Walters was born in Boston, in her 40s at the time, and separated from her second husband. She was already a legendary journalist, having become a co-host of the "Today" show on NBC and then anchor of ABC News. Brooke was also making history, as the first African American popularly elected to the Senate. Born in Washington, D.C., Brooke was older than Walters and estranged from his wife at the time.
"Ed Brooke was simply the most attractive, sexiest, funniest, charming, and impossible man." How so? He used to joke that "I was the oldest woman he had ever been attracted to," Walters reportedly writes in the book. She said she was tempted to respond, "Oh yeah? Well, you are the blackest man I have ever been with," according to a published account in the Washington Post.
Walters said she "excited" about the relationship and wanted to marry him, but friends warned her about the "ethical" and "racial" issues involved, according to the Post account. The couple broke up before he lost his 1978 reelection.
Brooke, 88 and now remarried, did not respond to calls to his Florida home for comment.
But some critics weren't buying Walters's story of the "secret" affair. "When you're hyping a high-priced memoir on Oprah, you'd better come up with a deeply personal revelation," writes Lloyd Grove in New York magazine.
Grove says the story is "very old news." He says the romance was so well known that a Washington Post gossip columnist wrote about it in the 1970s. In fact, President Gerald Ford's White House photographer once confronted Walters on the issue on live TV on the "Today" show, Grove reports.
"When the time came for me to sit face-to-face with her on live television, she quickly unleashed the heavy artillery, asking me about all of the above," photographer David Hume Kennerly told Grove. "I waited until she finished the anticipated question and said, 'Well Barbara, I put those stories in the same category as those about you and Senator Ed Brooke, they are rumor and gossip.' The interview took an immediate turn in my favor."
Brooke's chief of staff also indicates that the story was not a secret. In an article in the Boston Globe, Brooke's former chief of staff said, "I heard stories of it." Naegele, who served Brooke from 1971 to 1973, told the Globe, "I don't have firsthand recollection of it, but it is my understanding it's true."

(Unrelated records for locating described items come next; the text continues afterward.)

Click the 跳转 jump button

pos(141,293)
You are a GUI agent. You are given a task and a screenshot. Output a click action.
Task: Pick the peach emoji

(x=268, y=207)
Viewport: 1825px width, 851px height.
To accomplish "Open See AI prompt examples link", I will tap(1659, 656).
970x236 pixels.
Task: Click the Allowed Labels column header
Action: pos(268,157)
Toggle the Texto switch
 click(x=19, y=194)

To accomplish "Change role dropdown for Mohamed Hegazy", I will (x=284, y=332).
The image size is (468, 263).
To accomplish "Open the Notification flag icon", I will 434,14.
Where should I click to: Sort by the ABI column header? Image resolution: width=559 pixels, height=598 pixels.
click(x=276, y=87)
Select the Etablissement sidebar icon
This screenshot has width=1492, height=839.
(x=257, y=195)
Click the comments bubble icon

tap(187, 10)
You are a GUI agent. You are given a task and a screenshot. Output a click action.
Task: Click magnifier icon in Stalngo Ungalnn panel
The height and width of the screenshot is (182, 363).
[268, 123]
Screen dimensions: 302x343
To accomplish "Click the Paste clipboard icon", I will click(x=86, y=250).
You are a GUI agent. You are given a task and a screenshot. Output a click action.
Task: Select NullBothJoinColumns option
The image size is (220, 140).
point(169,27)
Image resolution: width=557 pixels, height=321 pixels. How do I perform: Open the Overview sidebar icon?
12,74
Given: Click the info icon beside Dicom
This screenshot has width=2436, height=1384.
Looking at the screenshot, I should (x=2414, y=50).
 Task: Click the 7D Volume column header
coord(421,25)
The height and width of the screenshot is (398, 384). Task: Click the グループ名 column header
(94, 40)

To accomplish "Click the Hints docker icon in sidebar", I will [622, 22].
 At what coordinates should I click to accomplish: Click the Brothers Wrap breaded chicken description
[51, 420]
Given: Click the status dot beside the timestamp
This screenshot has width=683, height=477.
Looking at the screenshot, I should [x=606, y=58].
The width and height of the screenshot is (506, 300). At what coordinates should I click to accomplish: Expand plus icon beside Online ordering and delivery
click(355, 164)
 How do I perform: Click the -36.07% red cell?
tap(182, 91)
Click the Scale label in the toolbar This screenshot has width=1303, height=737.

John Sears, described by the newspaper as a longtime Republican activist, calls Brooke "the Barack Obama of that day." He was a star in Massachusetts and national politics at the time.
Walters reportedly writes in the book that she has not spoken to Brooke in decades but wanted to write about their romance because "it was a very important one in my life."
Margery Eagan, writing in the Boston Herald, described her mixed reaction to the news. "My first reaction: Can't anybody shut up anymore? Keep private lives private? Is there no more honor among adulterers pushing books," she wrote.
But Eagan had a change of heart after a colleague reminded her that Brooke himself had released his own memoir in which he bragged about his various sexual exploits.
Sears also told the Globe that he doubts the former senator would want the story in the national spotlight. "I'm quite sure that Ed would be sad to have the matter trumpeted about," he said. But Eagan had a different perspective. Pointing out that Brooke is 88 and Walters is 10 years younger, Eagan writes: "He may even be thrilled."